Nous sommes très honorés de votre présence parmi nous et sommes très sensibles à l'intérêt que vous avez manifesté envers les Polynésiennes, les Polynésiens et leurs élus, en ayant accepté de nous rencontrer.
Les deux derniers ministres de la République qui ont bien voulu, ici, partager un moment avec notre représentation furent Monsieur Dominique PERBEN, en 1994, et Monsieur Jean-Jack QUEYRANNE, en 1997. Ces deux rencontres ont été organisées sous la forme de discours solennels sans aucun débat.
Avec vous, Monsieur ESTROSI, pour la première fois un débat public direct entre le ministre de la République et les autorités législative et exécutive de notre collectivité est rendue possible.

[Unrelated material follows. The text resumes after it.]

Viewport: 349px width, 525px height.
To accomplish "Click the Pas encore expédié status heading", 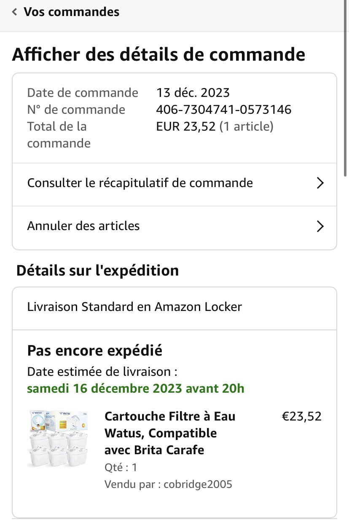I will click(94, 351).
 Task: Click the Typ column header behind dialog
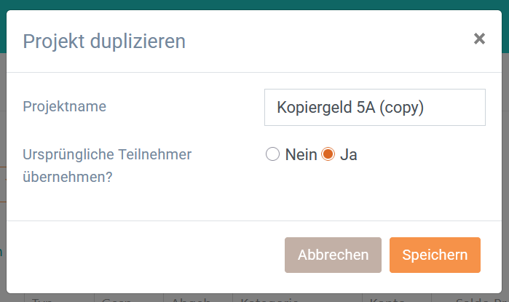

Votre présence est donc une première dans l'histoire démocratique de notre institution.
En outre, en peu de temps, vous vous êtes déjà déplacé trois fois en Polynésie française, la première fois pour la campagne présidentielle, les deux autres fois en tant que ministre de la République, dont une pour les circonstances particulièrement tragiques que nous avons connues avec le crash d'un appareil de la compagnie Air Moorea.
C'est le témoignage fort de la sympathie et de l'attention que vous accordez à notre pays et des liens indéfectibles et solides que vous souhaitez nouer avec les Polynésiens et leurs élus, sous l'égide du président de la République, Nicolas SARKOZY.
* Consultée, selon la procédure d'urgence, sur les projets de loi organique et de loi simple tendant à renforcer la stabilité des institutions et la transparence de la vie politique, l'assemblée de la Polynésie française a émis, lors de sa séance du 4 octobre dernier, à une très forte majorité de 44 voix sur 57, un avis défavorable.
A mon sens, la motivation de cet avis défavorable repose en premier lieu sur une grande incompréhension des élus que nous sommes vis-à-vis de la méthode qui a été choisie pour l'élaboration de ce texte.
Nous ne pouvons que déplorer le manque de concertation qui a prévalu à l'élaboration du projet que vous nous avez transmis.
Si, conformément à l'article 74 de la Constitution, vous avez bien consulté, pour avis, notre assemblée sur le projet de loi, à aucun moment, les élus Polynésiens n'ont été directement associés à la préparation de ce texte.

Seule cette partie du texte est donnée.